Sometimes a complex reaction mechanism involves a cycle of reactions such that certain intermediates consumed in one step are regenerated in another. For example, the accepted mechanism of the reaction between hydrogen and bromine, which can be written as H2 + Br2 → 2HBr, includes the steps Br + H 2 → HBr + H H + Br 2 → HBr + Br.

In the first of these steps a bromine atom is consumed, but in the second a bromine atom is regenerated. This pair of reactions can thus occur with the production of two molecules of hydrogen bromide, the product of the reaction, without loss of bromine atoms. This pair of reactions is called a cycle of reactions, and it can occur a number of times, in which case the reaction is referred to as a chain reaction. The two reactions in which bromine is regenerated are known as the chain-propagating steps. The average number of times the pair of steps is repeated is known as the chain length.

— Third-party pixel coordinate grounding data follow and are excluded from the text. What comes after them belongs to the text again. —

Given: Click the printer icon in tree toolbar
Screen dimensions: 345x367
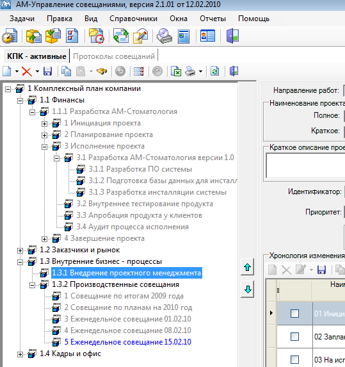Looking at the screenshot, I should [190, 71].
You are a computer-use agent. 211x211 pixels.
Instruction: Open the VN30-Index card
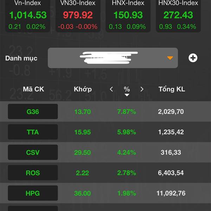(x=78, y=15)
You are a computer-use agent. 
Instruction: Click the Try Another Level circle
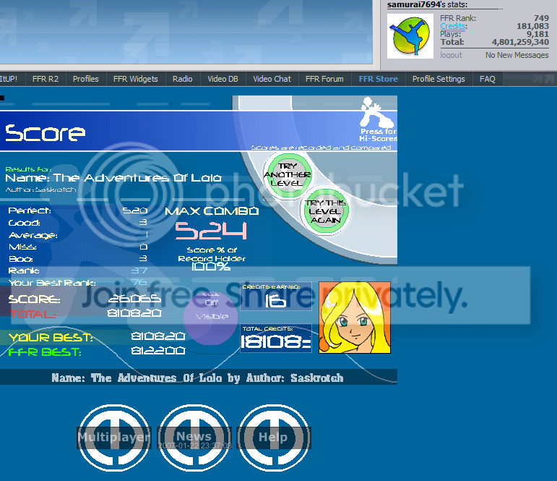pyautogui.click(x=288, y=174)
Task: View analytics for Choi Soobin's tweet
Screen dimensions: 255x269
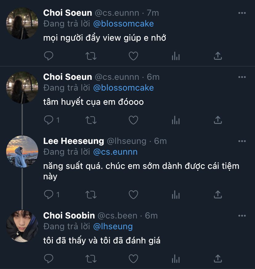Action: point(176,259)
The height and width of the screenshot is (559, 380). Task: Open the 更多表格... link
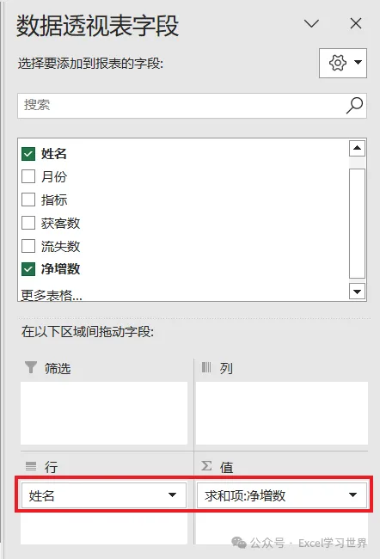click(52, 295)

One necessary condition for a proposed reaction mechanism to be correct is that it must account for the overall kinetic behavior of the reaction—in particular, for the dependence of the reaction rate on the reactant concentrations. For any proposed reaction mechanism, it is possible to write down equations for the rate of each step in terms of the reactant concentration and then to solve the equations for the overall rate. A practical difficulty arises, since no exact mathematical solution is possible for all except the simplest of mechanisms. If one has values for the rate constants, solutions can be obtained with a computer, but explicit rate equations provide more insight into the reactions. One therefore looks for approximate solutions of the equations. One of these is provided by the steady-state treatment, which is applicable if (and only if) the intermediates are species that can be present only at low concentrations. If this condition is satisfied by an intermediate, the rate of change of its concentration during the course of reaction is always small and, as a good approximation, can be assumed to be zero, which means that the intermediate exists in a steady state. This approximation may safely be applied to atoms and free radicals present as reaction intermediates. With this approximation it is usually possible to obtain a reliable approximate equation for the overall reaction rate in terms of reactant concentrations. If this agrees with the experimental behavior, the mechanism is accepted.

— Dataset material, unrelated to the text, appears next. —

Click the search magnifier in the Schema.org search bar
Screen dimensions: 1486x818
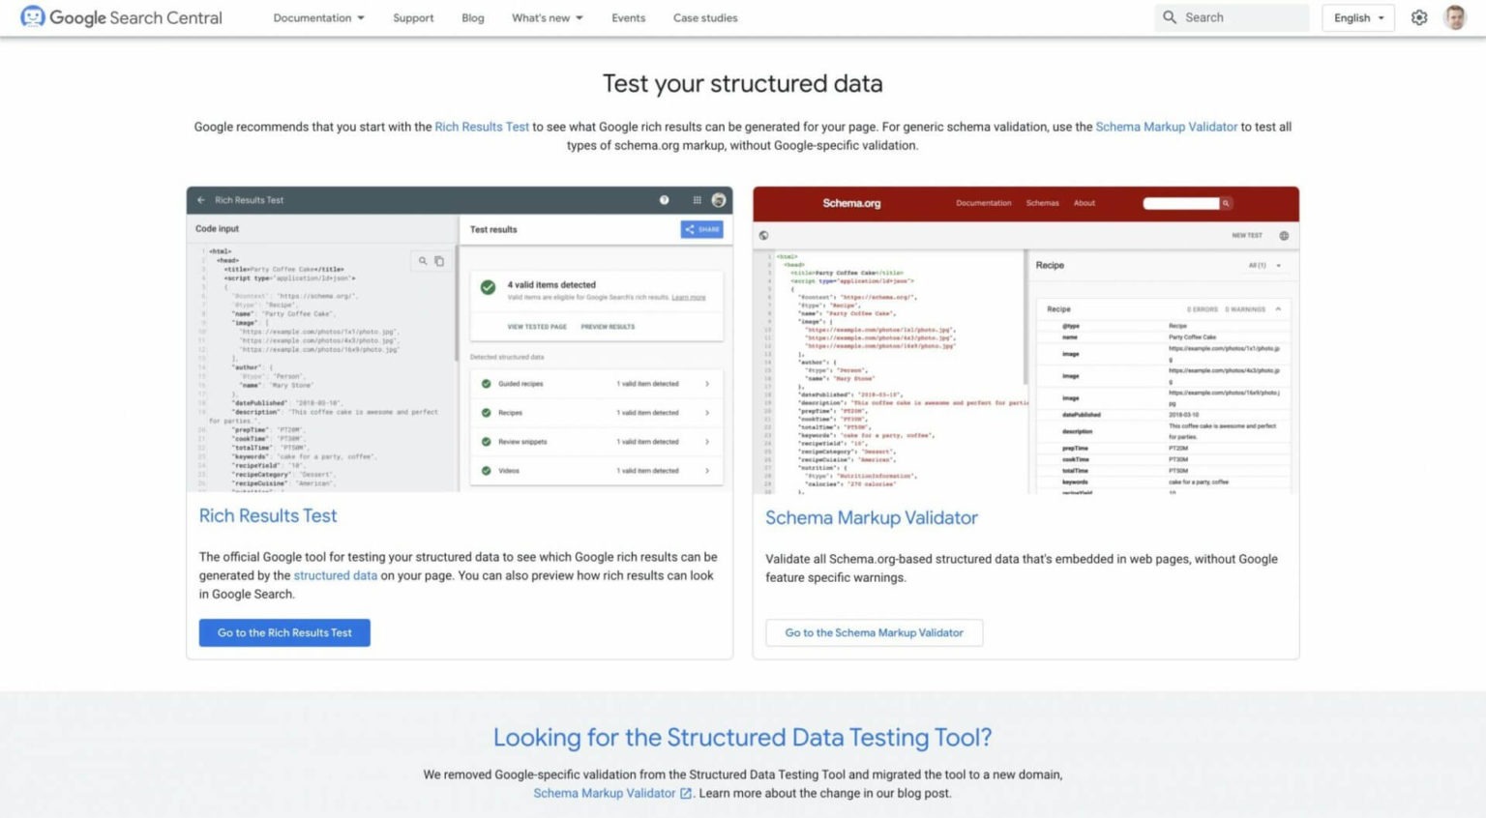pos(1225,203)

One situation to which the steady-state treatment does not apply is when a reaction is an explosion. Explosions occur because the concentration of intermediates does not remain steady during the course of reaction but rises to a high value so that the reaction goes out of control. This occurs if the reaction mechanism involves a special kind of chain called a branching chain. In the hydrogen-oxygen explosion, for example, the following reaction is known to occur: H + O2 → OH + O. In this step a single chain carrier hydrogen atom has produced two chain carriers: a hydroxyl group and an oxygen atom. The number of chain carriers increases rapidly and leads to an explosion.